A clinical trial to Investigate the survival benefit of using local ablative treatment with chemotherapy for the treatment of advanced bowel cancer

Lead researcher

Jeanne Tie, Niall Tebbutt, Craig Underhill, Sue-Anne McLachlan, Peter Gibbs, Alexander Heriot, Julie Chu, Michael Jefford, Tim Akhurst

Jeanne Tie, Niall Tebbutt, Craig Underhill, Sue-Anne McLachlan, Peter Gibbs, Alexander Heriot, Julie Chu, Michael Jefford, Tim Akhurst

Institution
The Walter and Eliza Hall Institute of Medical Research

Tumour type:
Bowel

Years funded
2021-2023

Project description

This research will investigate whether adding local ablative (minimally invasive procedures using highly focused radiation, electrical energy or heat) treatments to the current standard treatment will improve survival in bowel cancer patients who also have a small number of metastatic tumours. We will enrol 75 individuals with up to 10 metastatic tumours who will be allocated on a randomised basis to either a control group that will continue the standard treatment, or an experimental group that will also receive local ablative treatment. The study will recruit patients using a ‘TELE-TRIAL MODEL’ which will make it accessible to patients located anywhere in Victoria.

What is the need? 

Bowel cancer is the second leading cause of cancer-related death in Australia. For most patients with advanced bowel cancer, standard intravenous anti-cancer therapy can prolong life expectancy but cannot eradicate the cancer. Several alternative ablative treatments are now widely available and preliminary indications are they can lead to long-term disease control.

Bowel cancer is the second leading cause of cancer-related death with more than 1.8 million new diagnoses each year worldwide. As a medical oncologist and clinical researcher, I aim to translate scientific discovery into the clinic rapidly to achieve better outcomes for bowel cancer patients.
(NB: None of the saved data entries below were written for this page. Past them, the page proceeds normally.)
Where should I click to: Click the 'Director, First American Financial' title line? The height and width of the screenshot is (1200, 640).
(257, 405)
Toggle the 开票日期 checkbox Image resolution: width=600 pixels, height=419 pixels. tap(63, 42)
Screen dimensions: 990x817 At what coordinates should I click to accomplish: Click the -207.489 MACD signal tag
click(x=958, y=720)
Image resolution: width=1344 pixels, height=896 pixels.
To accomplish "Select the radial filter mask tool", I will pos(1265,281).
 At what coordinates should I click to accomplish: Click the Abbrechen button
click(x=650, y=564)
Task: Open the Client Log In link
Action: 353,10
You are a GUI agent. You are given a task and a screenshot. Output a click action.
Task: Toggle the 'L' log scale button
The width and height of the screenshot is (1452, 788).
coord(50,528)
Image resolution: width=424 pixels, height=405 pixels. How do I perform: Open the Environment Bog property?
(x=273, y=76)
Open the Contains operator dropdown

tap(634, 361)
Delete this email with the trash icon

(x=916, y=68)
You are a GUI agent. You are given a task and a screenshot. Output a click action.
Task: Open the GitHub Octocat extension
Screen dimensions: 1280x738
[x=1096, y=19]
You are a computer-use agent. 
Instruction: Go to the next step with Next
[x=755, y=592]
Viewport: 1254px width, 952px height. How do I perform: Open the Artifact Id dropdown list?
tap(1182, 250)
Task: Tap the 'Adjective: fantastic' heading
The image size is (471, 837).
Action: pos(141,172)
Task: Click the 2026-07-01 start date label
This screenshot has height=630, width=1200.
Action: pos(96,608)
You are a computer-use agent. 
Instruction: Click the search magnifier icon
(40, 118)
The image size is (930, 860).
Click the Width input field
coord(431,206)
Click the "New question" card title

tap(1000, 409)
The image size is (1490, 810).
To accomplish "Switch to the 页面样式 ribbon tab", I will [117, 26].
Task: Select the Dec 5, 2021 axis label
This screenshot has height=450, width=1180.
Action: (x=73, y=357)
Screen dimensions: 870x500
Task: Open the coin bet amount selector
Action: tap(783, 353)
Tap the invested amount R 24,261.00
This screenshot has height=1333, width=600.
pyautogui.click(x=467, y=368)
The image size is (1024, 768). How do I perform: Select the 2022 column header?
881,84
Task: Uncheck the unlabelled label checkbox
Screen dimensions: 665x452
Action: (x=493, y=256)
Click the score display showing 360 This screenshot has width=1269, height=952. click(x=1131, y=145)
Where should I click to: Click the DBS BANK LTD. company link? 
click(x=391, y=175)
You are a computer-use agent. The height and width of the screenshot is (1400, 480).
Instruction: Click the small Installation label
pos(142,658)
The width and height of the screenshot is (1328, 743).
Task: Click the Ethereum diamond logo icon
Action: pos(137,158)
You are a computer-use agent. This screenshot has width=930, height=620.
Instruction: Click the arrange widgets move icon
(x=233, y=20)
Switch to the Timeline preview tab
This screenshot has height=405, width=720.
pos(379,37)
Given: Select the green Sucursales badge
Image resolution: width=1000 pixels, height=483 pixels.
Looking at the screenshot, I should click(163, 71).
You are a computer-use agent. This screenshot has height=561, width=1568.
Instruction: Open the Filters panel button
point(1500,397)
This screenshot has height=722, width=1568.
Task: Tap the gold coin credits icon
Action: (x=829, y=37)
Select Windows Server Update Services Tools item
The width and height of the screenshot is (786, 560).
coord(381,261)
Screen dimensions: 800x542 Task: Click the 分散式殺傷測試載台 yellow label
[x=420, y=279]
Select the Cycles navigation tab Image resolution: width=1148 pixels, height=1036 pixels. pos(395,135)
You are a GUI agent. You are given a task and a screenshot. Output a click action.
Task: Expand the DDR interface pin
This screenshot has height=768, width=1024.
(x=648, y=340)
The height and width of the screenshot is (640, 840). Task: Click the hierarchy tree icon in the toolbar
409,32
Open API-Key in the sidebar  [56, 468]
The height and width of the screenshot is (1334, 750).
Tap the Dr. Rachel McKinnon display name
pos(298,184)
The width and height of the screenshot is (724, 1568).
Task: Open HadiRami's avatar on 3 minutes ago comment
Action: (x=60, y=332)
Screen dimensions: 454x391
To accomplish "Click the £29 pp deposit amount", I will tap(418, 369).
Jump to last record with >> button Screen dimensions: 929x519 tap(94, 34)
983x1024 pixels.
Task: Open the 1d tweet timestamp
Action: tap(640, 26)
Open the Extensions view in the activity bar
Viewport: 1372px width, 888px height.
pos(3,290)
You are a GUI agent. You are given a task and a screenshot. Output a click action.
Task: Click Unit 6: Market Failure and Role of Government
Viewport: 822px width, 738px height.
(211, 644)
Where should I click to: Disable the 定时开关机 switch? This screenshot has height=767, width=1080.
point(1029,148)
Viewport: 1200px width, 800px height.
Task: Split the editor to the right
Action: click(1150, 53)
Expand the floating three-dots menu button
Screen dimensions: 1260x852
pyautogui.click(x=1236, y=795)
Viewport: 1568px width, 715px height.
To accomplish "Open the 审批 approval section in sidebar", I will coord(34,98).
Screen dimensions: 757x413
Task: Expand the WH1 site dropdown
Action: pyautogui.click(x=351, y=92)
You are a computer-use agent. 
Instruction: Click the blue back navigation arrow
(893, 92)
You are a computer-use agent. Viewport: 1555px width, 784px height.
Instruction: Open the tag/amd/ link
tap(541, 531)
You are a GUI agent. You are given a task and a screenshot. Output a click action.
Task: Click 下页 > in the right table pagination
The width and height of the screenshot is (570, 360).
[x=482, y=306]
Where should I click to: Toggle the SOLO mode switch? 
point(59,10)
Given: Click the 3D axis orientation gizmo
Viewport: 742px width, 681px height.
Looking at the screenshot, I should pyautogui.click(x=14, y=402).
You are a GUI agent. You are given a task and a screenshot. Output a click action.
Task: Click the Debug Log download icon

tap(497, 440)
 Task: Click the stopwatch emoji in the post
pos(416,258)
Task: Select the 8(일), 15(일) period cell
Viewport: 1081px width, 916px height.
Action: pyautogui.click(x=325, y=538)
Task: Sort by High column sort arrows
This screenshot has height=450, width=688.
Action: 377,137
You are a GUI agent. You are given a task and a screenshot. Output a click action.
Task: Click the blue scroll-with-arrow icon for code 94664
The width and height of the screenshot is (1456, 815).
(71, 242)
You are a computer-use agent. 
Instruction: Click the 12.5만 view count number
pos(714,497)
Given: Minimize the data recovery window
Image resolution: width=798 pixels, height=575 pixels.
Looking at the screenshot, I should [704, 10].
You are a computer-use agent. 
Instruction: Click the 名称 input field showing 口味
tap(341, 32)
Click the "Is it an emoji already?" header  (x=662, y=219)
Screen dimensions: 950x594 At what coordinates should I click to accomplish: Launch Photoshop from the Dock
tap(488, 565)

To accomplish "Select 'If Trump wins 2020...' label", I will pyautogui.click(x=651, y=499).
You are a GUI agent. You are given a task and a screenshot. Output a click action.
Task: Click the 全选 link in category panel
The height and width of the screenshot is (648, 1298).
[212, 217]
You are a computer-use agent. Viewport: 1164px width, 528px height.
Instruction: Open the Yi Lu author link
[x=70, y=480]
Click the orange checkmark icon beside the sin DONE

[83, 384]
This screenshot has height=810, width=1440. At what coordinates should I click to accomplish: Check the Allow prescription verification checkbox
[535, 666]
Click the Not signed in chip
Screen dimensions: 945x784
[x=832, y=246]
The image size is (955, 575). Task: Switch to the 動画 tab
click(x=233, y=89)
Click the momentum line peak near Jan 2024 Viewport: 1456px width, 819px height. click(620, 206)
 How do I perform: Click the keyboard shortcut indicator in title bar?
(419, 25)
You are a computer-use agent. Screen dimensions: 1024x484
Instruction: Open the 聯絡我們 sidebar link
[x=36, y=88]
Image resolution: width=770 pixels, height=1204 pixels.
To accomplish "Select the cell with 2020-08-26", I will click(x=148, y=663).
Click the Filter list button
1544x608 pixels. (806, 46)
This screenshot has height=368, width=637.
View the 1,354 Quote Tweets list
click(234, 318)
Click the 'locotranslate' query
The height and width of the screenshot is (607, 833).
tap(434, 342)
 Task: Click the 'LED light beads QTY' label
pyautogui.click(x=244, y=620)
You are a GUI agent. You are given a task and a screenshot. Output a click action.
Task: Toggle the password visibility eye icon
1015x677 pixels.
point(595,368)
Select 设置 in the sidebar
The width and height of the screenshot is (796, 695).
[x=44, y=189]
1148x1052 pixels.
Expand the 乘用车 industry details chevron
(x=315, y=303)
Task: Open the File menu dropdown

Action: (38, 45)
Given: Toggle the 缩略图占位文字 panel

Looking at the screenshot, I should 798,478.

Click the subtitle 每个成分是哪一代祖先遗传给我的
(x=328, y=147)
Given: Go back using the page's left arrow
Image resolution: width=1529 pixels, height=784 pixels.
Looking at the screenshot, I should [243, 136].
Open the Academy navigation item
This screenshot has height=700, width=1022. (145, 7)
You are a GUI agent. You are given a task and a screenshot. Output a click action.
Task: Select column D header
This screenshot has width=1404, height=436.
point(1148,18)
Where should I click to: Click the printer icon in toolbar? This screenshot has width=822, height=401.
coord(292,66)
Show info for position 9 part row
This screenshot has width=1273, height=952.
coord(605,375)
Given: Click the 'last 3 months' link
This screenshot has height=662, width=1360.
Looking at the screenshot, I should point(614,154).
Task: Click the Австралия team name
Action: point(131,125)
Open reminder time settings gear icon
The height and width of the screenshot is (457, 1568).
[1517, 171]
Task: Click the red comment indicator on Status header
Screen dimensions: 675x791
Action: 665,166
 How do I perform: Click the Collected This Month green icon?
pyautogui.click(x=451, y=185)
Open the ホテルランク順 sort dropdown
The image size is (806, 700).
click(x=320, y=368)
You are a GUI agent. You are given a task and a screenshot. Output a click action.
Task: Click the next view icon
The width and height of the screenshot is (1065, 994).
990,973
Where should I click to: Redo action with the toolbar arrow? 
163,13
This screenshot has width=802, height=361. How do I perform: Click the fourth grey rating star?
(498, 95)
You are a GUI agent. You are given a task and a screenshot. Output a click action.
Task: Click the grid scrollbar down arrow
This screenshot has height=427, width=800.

What are you trying to achieve?

This research project will demonstrate the value of ablative therapies in addition to standard systemic treatment for patients with advanced bowel cancer, both in terms of extending survival and of minimising chemotherapy exposure. The project will also demonstrate the feasibility of two novel clinical trial methodologies —tele-trials and registry trials — to improve patient access.

How important is this funding?

The grant-in-aid funding is critical to the success of our investigator-led pilot study which is not funded by other funding mechanisms such as the industry or NHMRC.

Project timeline

Timeline 2021 2022 2023
Develop trial set-up; enrol 10 patients and activate all 12 participating hospitals.      
Complete enrolment of 75 patients in total.      
Follow up enrolled patients.
Review and prepare clinical data for analysis and reporting of study outcome.